◆ WHAT TO PRODUCE
Leave the pictures out and print every record below exactly as it stands.

Data items:

^^^^

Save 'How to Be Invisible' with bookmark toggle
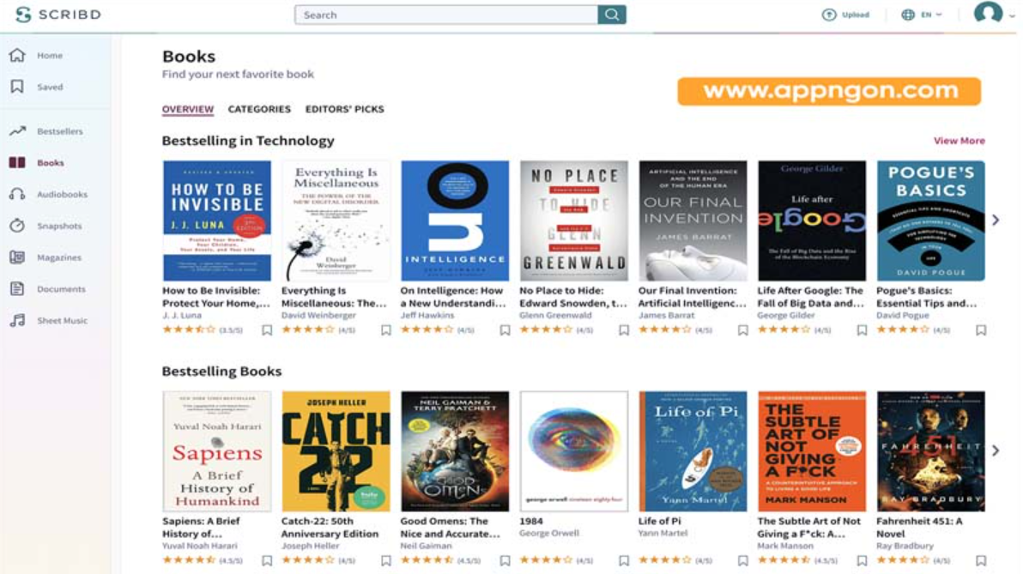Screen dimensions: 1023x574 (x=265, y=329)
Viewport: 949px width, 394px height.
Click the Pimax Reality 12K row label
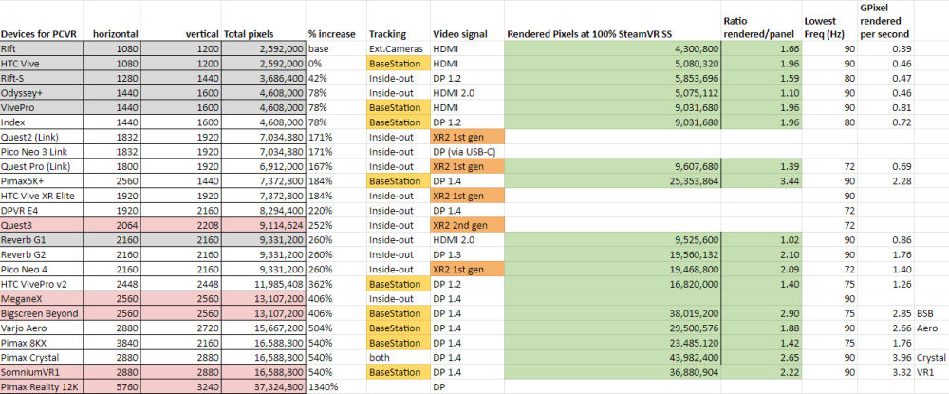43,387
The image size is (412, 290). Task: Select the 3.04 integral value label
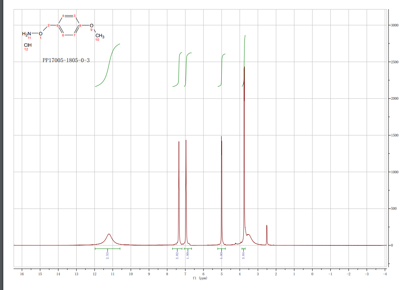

^^^^

◆ SOLUTION TO THIS TASK
Save 'How to Be Invisible' with bookmark toggle
Screen dimensions: 1023x574 (x=265, y=329)
Viewport: 949px width, 394px height.
Click the Pimax Reality 12K row label
43,387
The image size is (412, 290). Task: Select the 3.04 integral value label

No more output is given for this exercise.